Sparx Hockey
- Company type: Private
- Industry: Sporting goods, manufacturing
- Founded: 2013; 13 years ago
- Founder: Russell Layton
- Headquarters: Acton, Massachusetts, U.S.
- Subsidiaries: BladeScan (acquired 2022)
- Website: www.sparxhockey.com

= Sparx Hockey =

American company that develops and manufactures skate sharpening equipment

Sparx Hockey is an American company that develops and manufactures skate sharpening equipment for ice hockey, figure skating, and sled hockey. It was founded in 2013 and is based in Acton, Massachusetts.

== History ==
Russell Layton founded Sparx Hockey in 2013. The company introduced its first consumer product, the Sparx Skate Sharpener, in 2016 following a 2015 crowdfunding campaign.

In 2018, the company partnered with former Toronto Maple Leafs goaltender Garret Sparks. Private equity firm North Castle Partners invested in Sparx Hockey in 2020. During the COVID-19 pandemic, Sparx repurposed part of its facilities to produce face shields for healthcare workers.

The company acquired BladeScan, a blade measurement technology firm, in 2022. Its sharpeners have been adopted by hockey programs such as Shattuck-St. Mary’s. In 2023, U.S. Women’s National Team player Taylor Heise donated a Sparx Sharpener to her local hockey program.

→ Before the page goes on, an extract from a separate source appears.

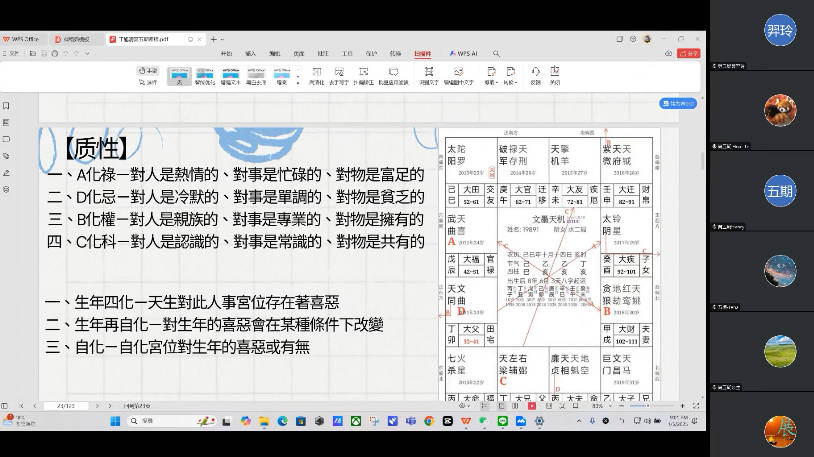This screenshot has width=814, height=457.
Task: Open the tab list dropdown beside the plus
Action: point(225,39)
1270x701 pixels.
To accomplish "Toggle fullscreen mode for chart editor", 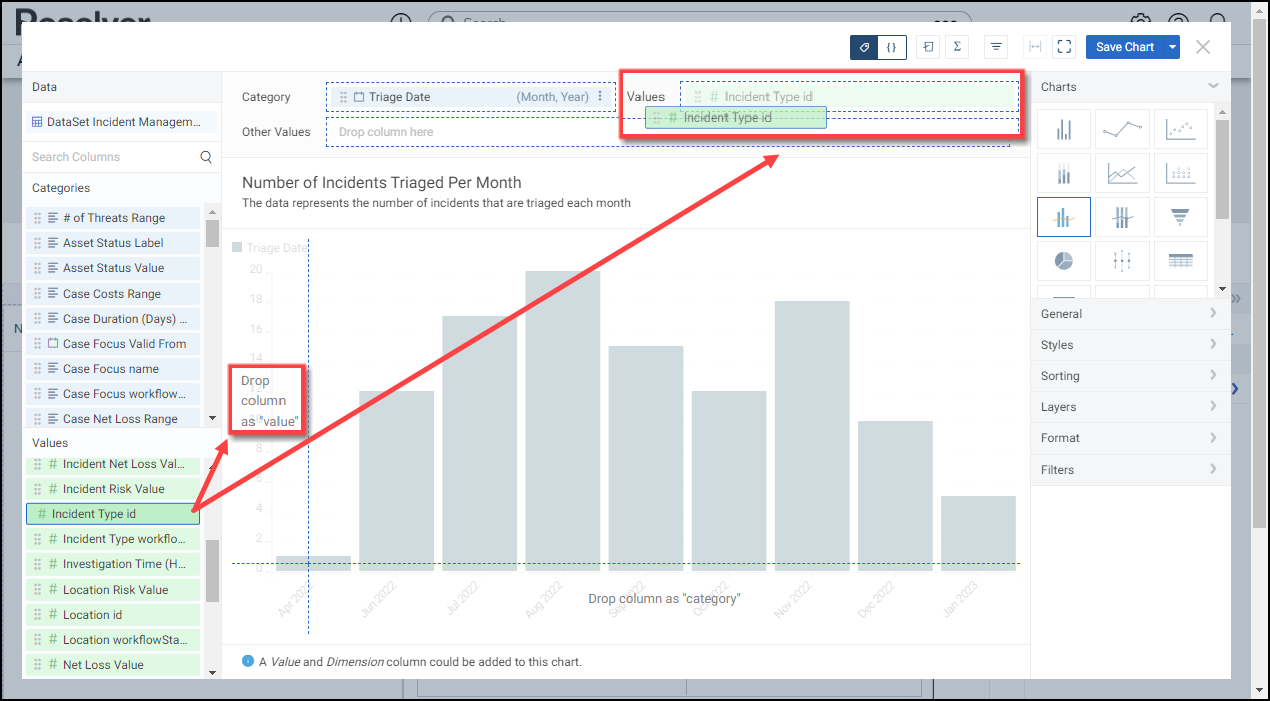I will click(x=1064, y=47).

In 2024, Sparx Hockey was named the official skate sharpening provider for the Quebec International Pee-Wee Hockey Tournament, and in 2026 for the Minnesota State High School League and its state hockey championships, The Tourney.

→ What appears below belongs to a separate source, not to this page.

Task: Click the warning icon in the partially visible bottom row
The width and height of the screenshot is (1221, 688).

In 2026, Sparx Hockey presented at Dassault Systèmes’ 3DEXPERIENCE World conference in Houston.

== Products ==
The company produces automated skate sharpening machines, including the Sparx Sharpener. The system uses interchangeable grinding rings to produce different hollows and automates blade alignment and sharpening.

== Recognition ==

- 2016: Good Design Award from the Chicago Athenaeum Museum of Architecture and Design.
- 2019: Ranked No. 56 on Inc. 500’s list of the 500 fastest-growing U.S. companies.
- 2020: Included on the Inc. 5000 list.
- 2025: Good Design Award from the Chicago Athenaeum Museum of Architecture and Design and the European Centre for Architecture, Art, Design and Urban Studies.
- 2026: iF Design Award for Sparx Sharpener 3 and Sparx BEAM.